## [INSTRUCTIONS FOR THE TASK]
Find the line with "You are a computer-use" in the records below. Output exactly from there until after the line with "Where should I click to: Click the language", without pictures.

## [DATASET EXCERPTS]
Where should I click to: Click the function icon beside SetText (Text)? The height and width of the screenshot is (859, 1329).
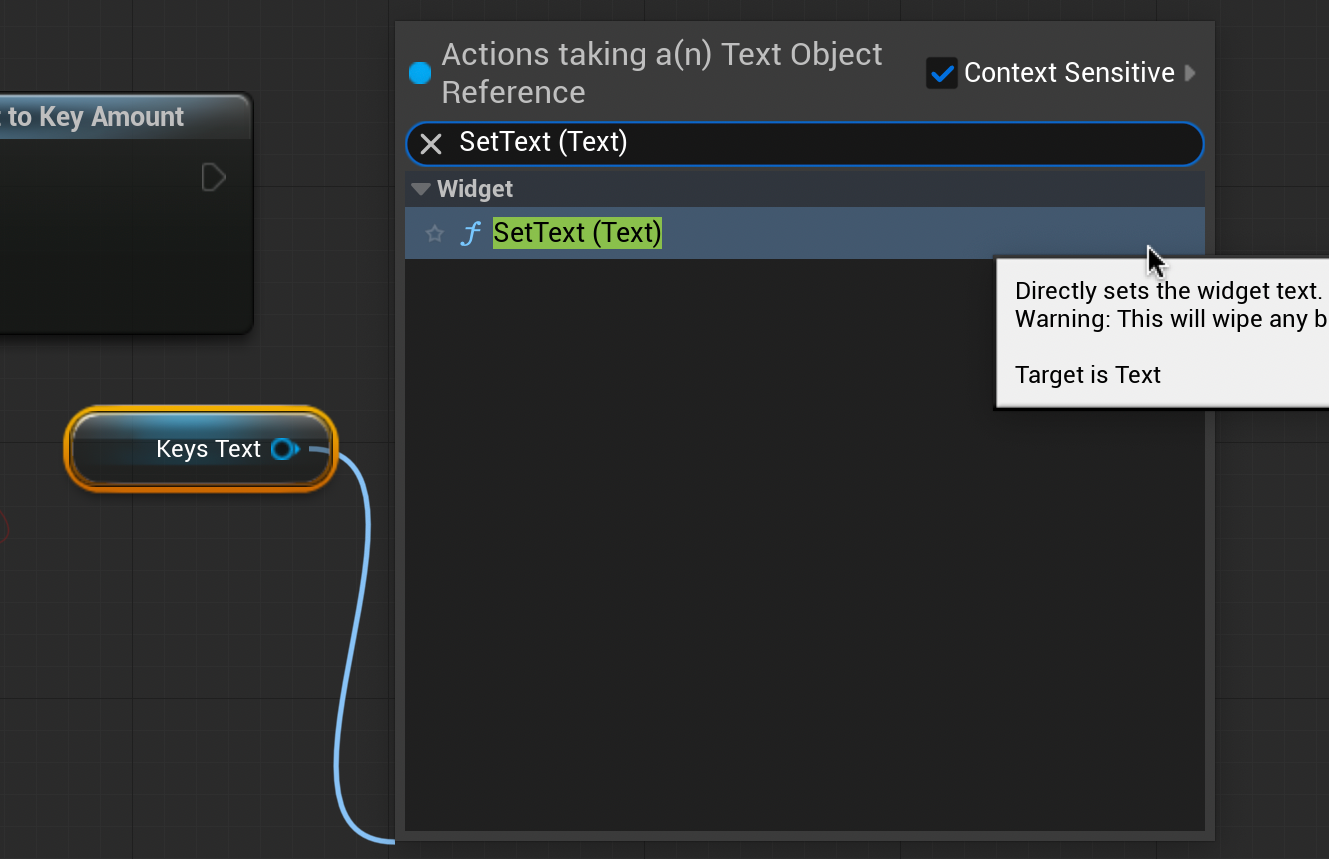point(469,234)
--
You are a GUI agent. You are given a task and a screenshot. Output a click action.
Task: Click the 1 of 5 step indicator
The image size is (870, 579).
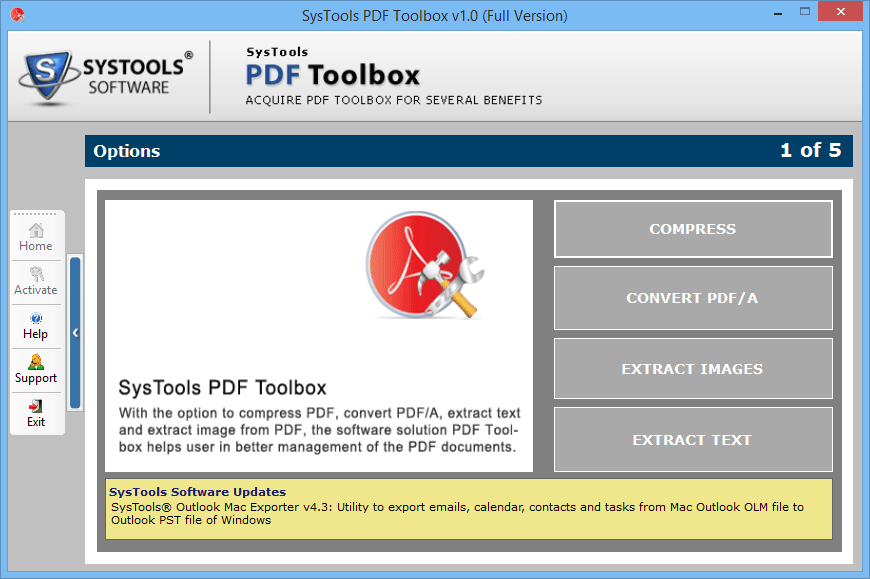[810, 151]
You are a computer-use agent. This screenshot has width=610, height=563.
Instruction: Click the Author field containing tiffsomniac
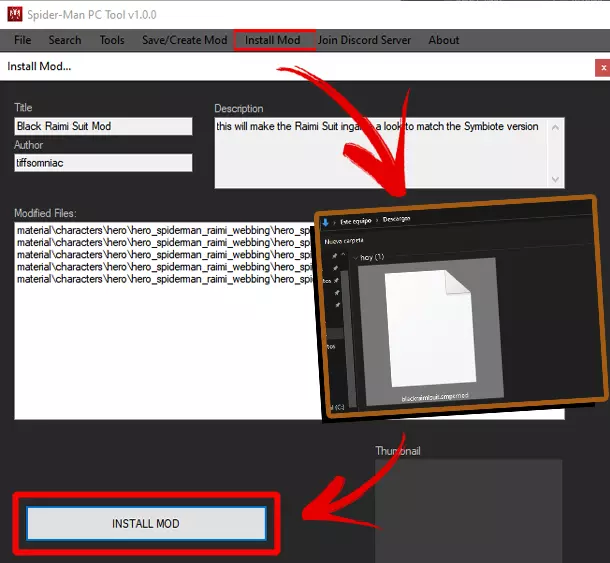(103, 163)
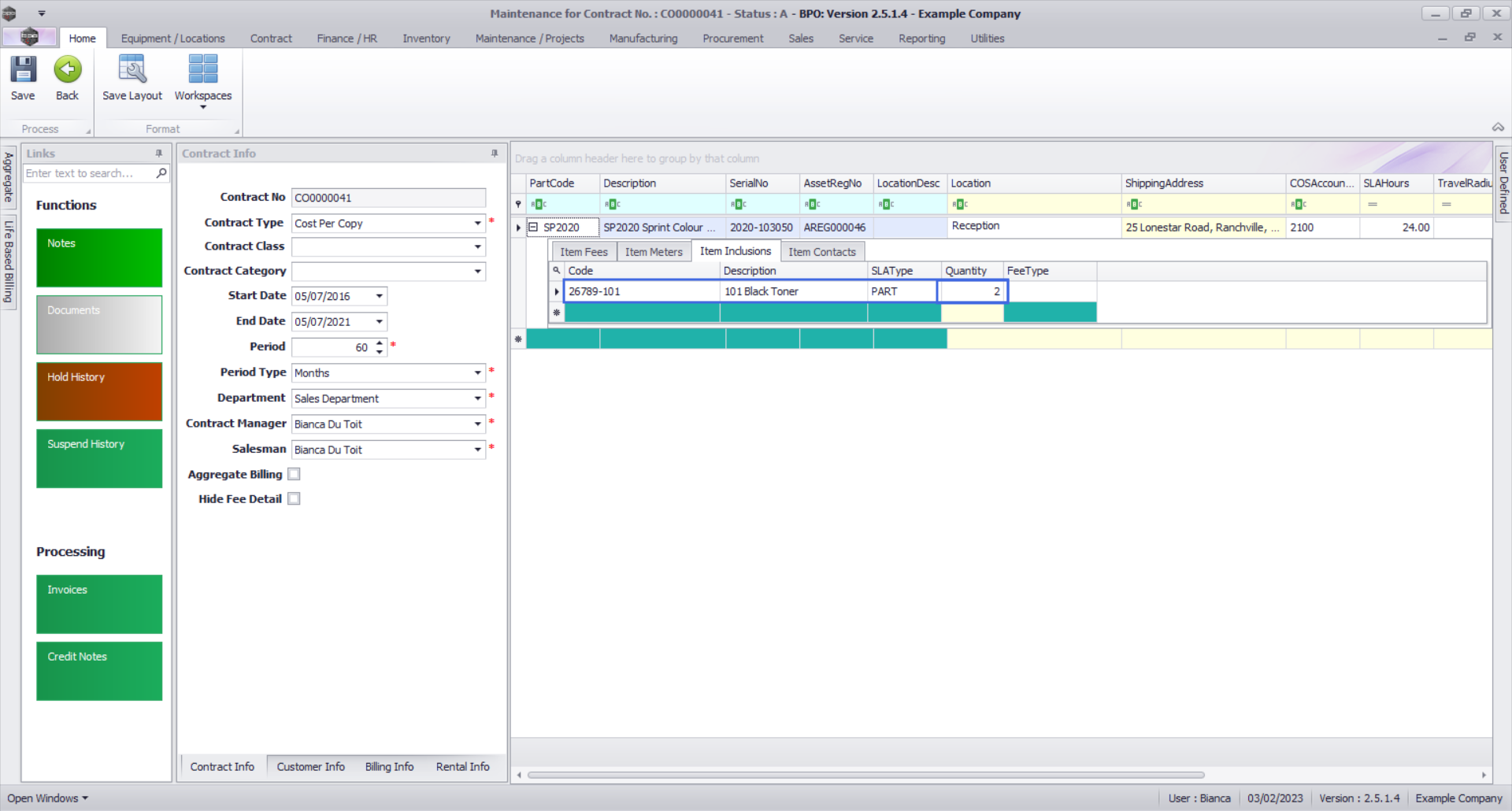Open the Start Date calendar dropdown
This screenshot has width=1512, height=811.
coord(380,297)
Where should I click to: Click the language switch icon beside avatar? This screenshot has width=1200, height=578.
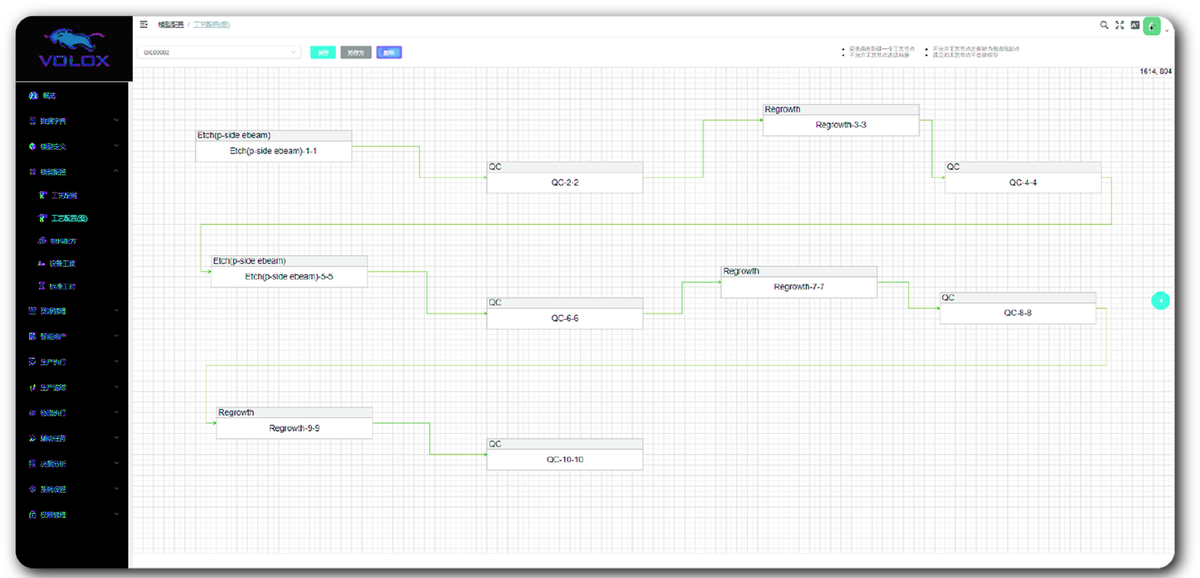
* * *
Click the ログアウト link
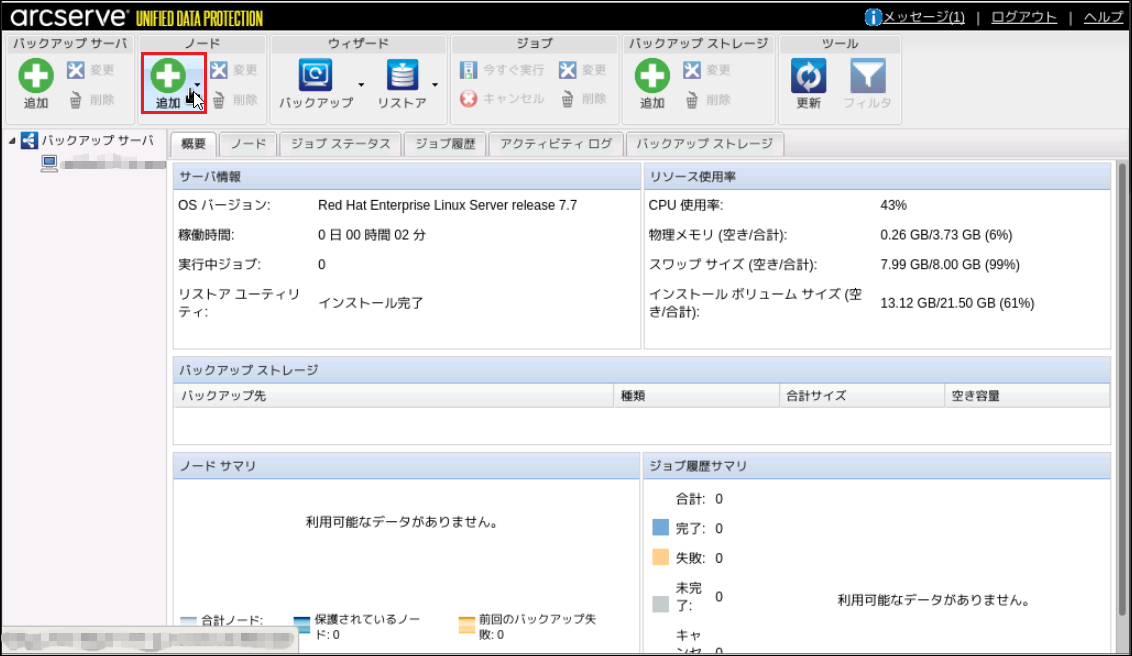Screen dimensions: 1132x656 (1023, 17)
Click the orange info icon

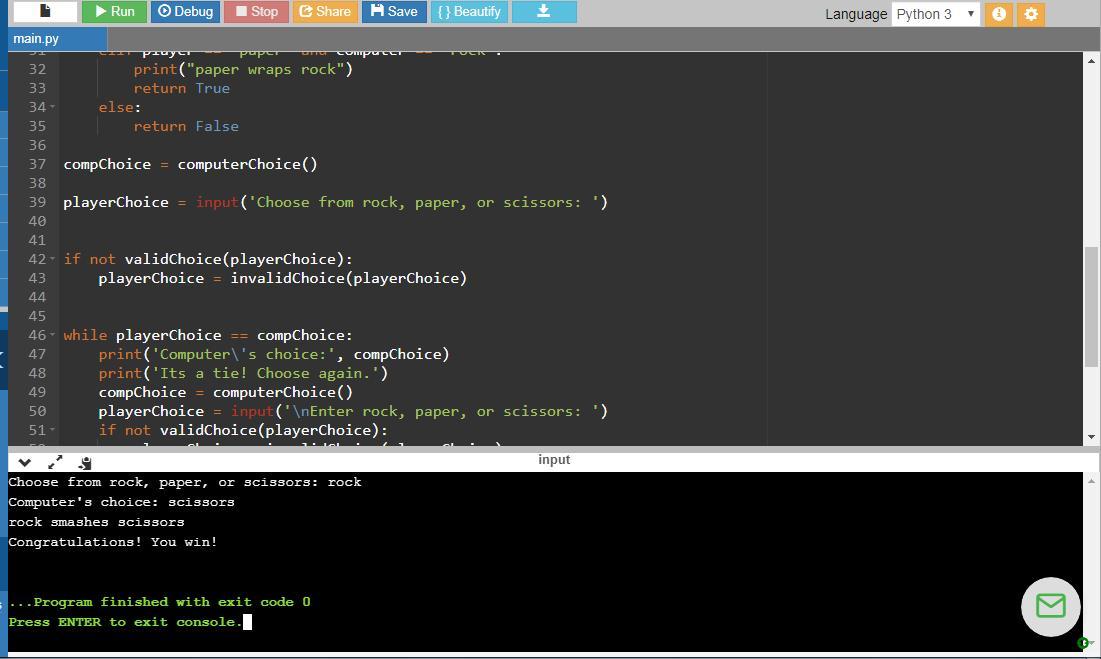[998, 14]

## [RESULT OF THE TASK]
You are a computer-use agent. This screenshot has width=610, height=563.
Instruction: Click the Author field containing tiffsomniac
(103, 163)
Open the Start Date calendar dropdown
This screenshot has width=1512, height=811.
coord(380,297)
Where should I click to: Click the language switch icon beside avatar? This screenshot has width=1200, height=578.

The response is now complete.